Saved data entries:
Content starts

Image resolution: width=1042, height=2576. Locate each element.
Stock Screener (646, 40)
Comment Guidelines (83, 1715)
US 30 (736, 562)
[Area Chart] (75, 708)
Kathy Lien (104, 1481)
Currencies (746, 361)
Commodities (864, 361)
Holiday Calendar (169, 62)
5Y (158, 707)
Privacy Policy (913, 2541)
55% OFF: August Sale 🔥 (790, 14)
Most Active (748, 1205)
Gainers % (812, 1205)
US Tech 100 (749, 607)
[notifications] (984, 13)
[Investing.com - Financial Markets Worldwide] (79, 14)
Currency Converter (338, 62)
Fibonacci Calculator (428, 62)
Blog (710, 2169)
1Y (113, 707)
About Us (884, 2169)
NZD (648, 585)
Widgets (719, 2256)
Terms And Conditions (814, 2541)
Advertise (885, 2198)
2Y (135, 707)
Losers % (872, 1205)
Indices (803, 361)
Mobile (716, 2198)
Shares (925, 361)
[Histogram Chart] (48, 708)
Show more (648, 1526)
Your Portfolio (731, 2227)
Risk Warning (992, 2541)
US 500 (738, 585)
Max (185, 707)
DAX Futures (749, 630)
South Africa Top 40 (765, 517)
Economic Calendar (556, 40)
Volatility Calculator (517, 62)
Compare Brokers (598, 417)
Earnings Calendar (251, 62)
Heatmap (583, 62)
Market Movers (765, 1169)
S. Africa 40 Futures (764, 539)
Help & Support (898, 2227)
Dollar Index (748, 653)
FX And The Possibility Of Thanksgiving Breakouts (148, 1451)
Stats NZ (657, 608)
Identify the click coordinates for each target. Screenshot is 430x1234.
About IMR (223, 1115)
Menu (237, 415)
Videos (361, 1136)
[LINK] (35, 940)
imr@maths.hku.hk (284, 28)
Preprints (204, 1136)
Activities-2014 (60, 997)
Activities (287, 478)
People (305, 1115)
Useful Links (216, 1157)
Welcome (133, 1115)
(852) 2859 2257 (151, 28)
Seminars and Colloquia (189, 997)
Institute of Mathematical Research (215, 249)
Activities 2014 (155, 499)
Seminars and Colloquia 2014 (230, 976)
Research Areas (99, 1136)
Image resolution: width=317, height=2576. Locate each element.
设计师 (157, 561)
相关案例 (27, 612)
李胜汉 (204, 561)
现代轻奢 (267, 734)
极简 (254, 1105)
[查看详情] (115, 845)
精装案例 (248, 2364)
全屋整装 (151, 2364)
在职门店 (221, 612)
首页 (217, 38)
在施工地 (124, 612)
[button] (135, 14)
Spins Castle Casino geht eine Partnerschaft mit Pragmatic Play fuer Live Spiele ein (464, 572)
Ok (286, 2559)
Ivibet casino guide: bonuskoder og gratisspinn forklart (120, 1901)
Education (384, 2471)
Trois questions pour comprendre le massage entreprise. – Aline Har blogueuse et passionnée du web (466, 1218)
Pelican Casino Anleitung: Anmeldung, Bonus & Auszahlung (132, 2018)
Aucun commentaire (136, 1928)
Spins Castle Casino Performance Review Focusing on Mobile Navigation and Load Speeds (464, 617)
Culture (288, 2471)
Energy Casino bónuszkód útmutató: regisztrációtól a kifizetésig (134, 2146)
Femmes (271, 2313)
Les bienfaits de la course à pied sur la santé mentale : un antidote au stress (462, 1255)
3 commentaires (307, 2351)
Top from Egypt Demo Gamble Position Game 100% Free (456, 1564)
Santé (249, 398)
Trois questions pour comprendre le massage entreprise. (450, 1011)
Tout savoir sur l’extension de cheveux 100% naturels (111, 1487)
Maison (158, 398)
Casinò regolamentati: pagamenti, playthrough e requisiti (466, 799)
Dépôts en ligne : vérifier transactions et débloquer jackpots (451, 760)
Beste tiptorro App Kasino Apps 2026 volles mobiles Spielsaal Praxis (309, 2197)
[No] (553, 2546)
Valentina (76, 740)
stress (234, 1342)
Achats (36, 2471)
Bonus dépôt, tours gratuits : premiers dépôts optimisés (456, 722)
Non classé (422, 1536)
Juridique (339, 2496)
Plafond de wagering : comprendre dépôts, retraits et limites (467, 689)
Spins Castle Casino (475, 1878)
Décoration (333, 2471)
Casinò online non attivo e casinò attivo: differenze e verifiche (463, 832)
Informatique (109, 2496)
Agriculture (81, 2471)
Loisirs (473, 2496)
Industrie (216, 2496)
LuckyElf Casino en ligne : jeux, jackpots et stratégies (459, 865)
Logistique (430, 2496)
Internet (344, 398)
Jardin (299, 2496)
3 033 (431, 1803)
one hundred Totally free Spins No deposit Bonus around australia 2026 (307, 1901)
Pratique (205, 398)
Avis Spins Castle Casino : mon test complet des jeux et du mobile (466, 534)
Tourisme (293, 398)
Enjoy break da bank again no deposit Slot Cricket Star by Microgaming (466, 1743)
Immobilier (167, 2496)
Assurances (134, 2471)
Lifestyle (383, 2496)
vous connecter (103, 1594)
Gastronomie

Content ends

Assignment: Copy out only the lines running from the beginning of the data to the line with "Volatility Calculator (517, 62)", both ends included.

Answer box:
Image resolution: width=1042, height=2576. Locate each element.
Stock Screener (646, 40)
Comment Guidelines (83, 1715)
US 30 (736, 562)
[Area Chart] (75, 708)
Kathy Lien (104, 1481)
Currencies (746, 361)
Commodities (864, 361)
Holiday Calendar (169, 62)
5Y (158, 707)
Privacy Policy (913, 2541)
55% OFF: August Sale 🔥 (790, 14)
Most Active (748, 1205)
Gainers % (812, 1205)
US Tech 100 (749, 607)
[notifications] (984, 13)
[Investing.com - Financial Markets Worldwide] (79, 14)
Currency Converter (338, 62)
Fibonacci Calculator (428, 62)
Blog (710, 2169)
1Y (113, 707)
About Us (884, 2169)
NZD (648, 585)
Widgets (719, 2256)
Terms And Conditions (814, 2541)
Advertise (885, 2198)
2Y (135, 707)
Losers % (872, 1205)
Indices (803, 361)
Mobile (716, 2198)
Shares (925, 361)
[Histogram Chart] (48, 708)
Show more (648, 1526)
Your Portfolio (731, 2227)
Risk Warning (992, 2541)
US 500 (738, 585)
Max (185, 707)
DAX Futures (749, 630)
South Africa Top 40 (765, 517)
Economic Calendar (556, 40)
Volatility Calculator (517, 62)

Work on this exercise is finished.